Stored records:
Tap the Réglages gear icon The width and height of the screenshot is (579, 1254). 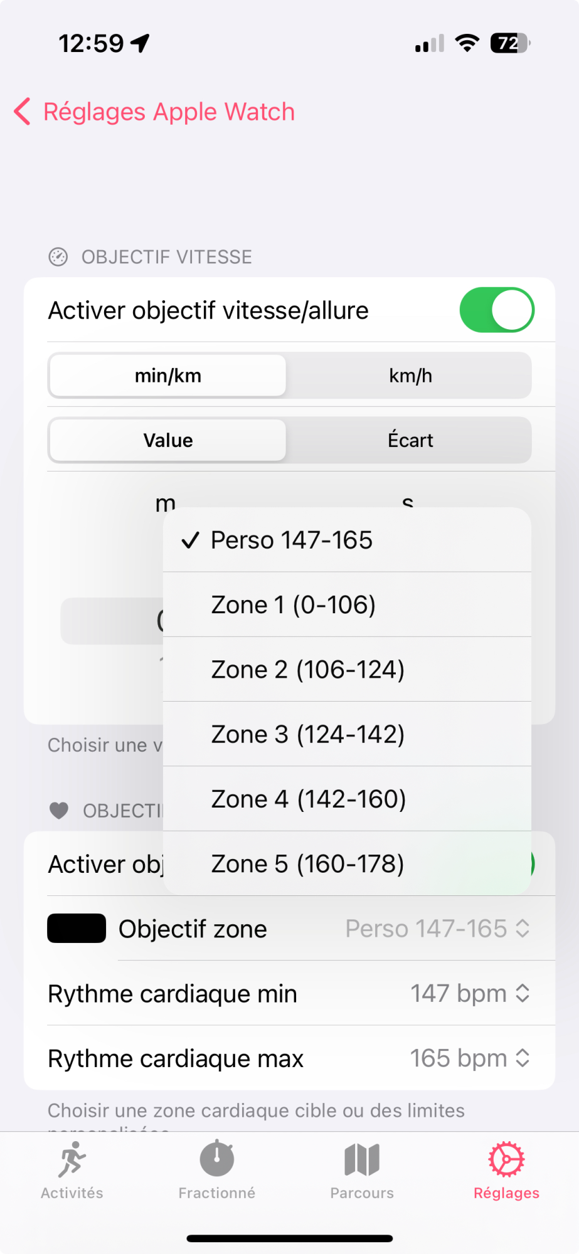pyautogui.click(x=506, y=1160)
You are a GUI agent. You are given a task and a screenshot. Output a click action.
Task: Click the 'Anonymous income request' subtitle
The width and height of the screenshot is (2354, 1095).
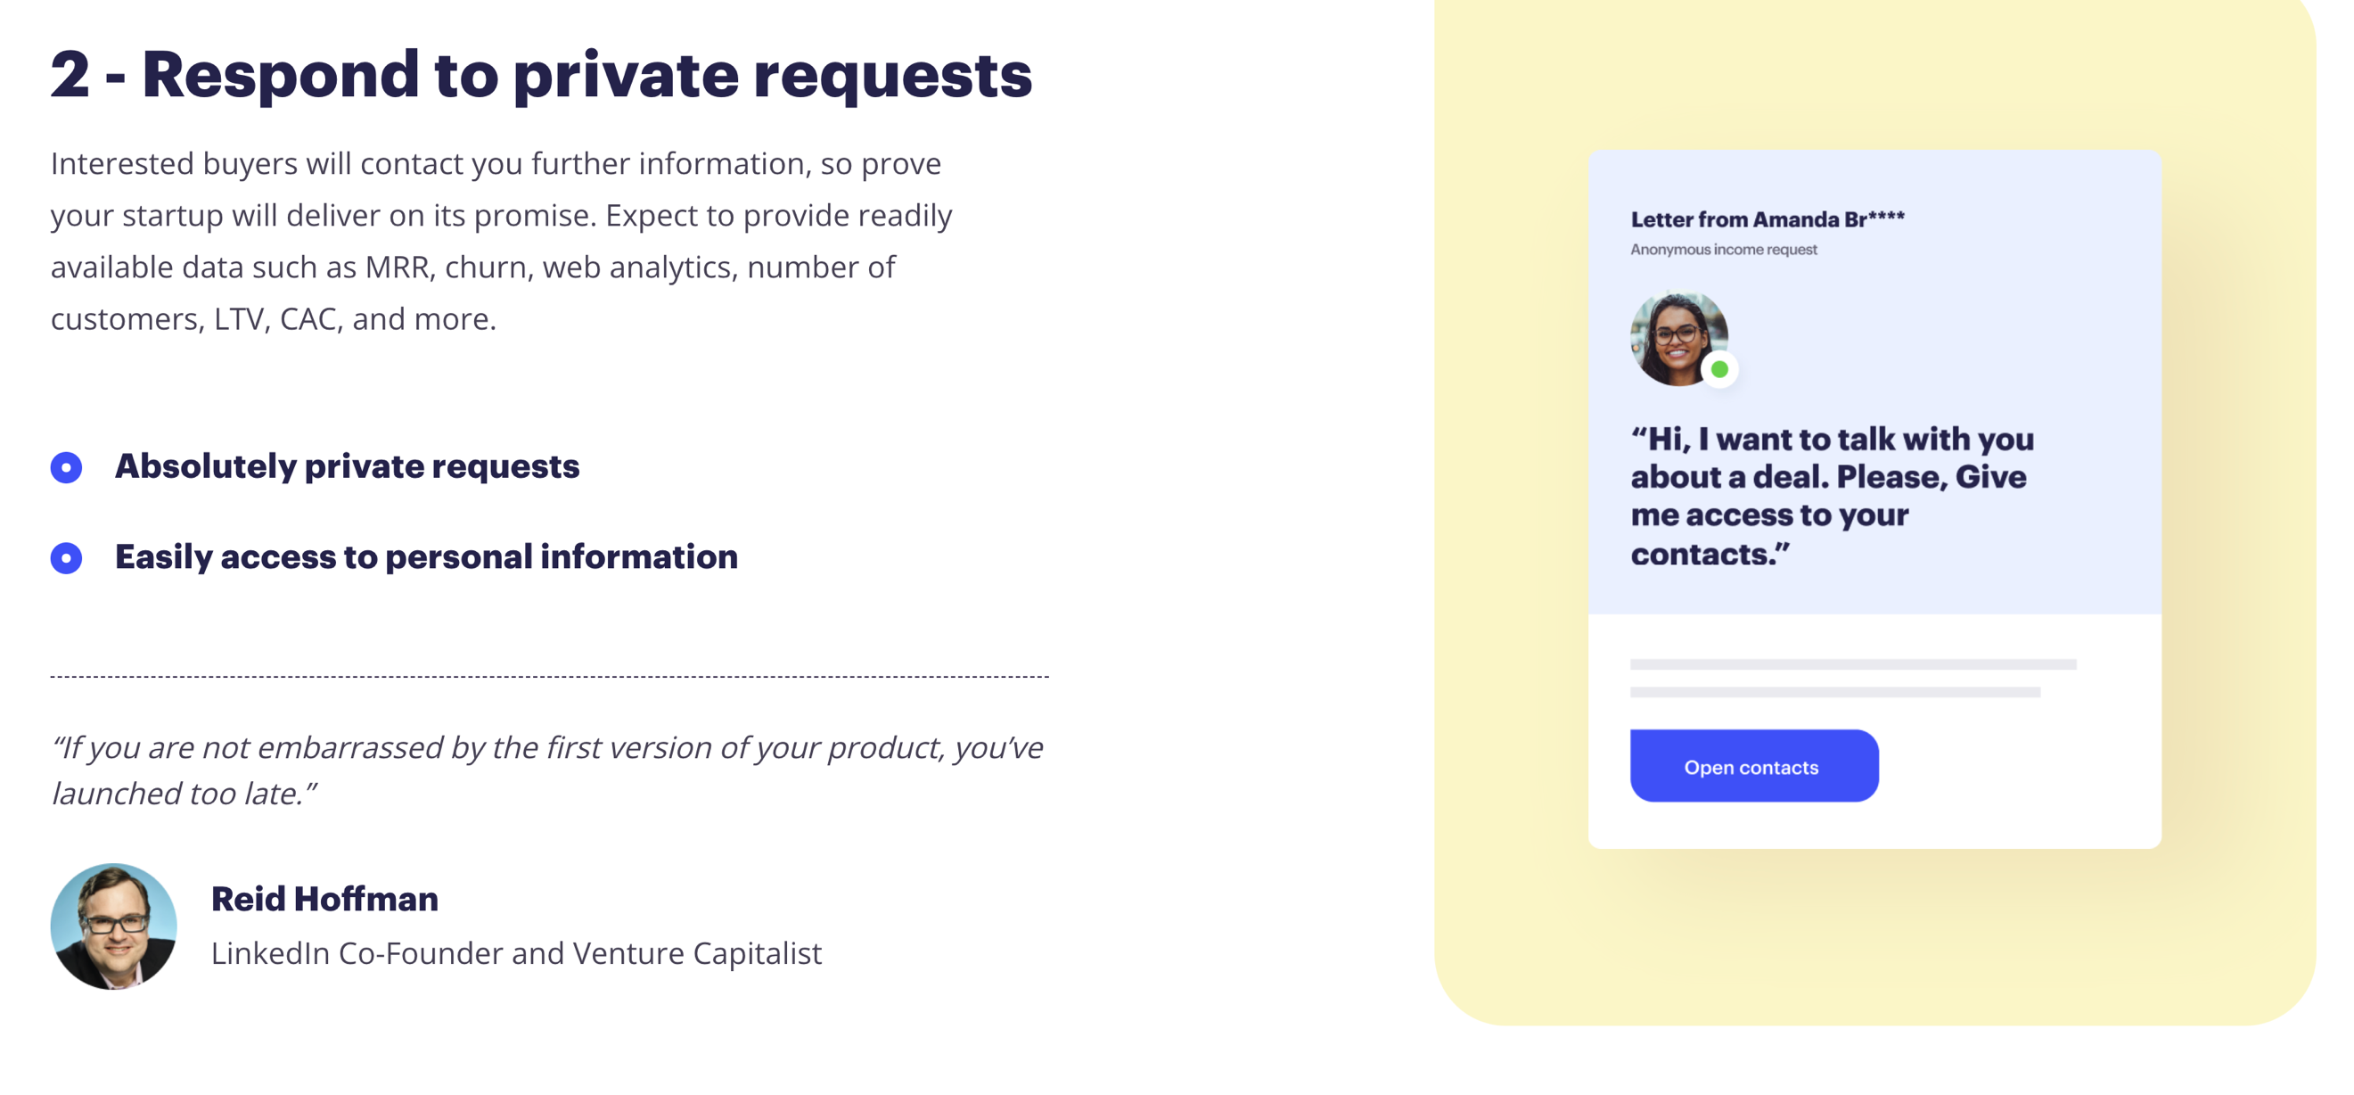pyautogui.click(x=1723, y=250)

### TASK ITEM
The copy should start at the line that contains "The width and height of the screenshot is (2354, 1095).", end at the last line of the entries above, and match each line exactly, with pictures dropped.

### EXERCISE RESULT
The width and height of the screenshot is (2354, 1095).
pyautogui.click(x=1723, y=250)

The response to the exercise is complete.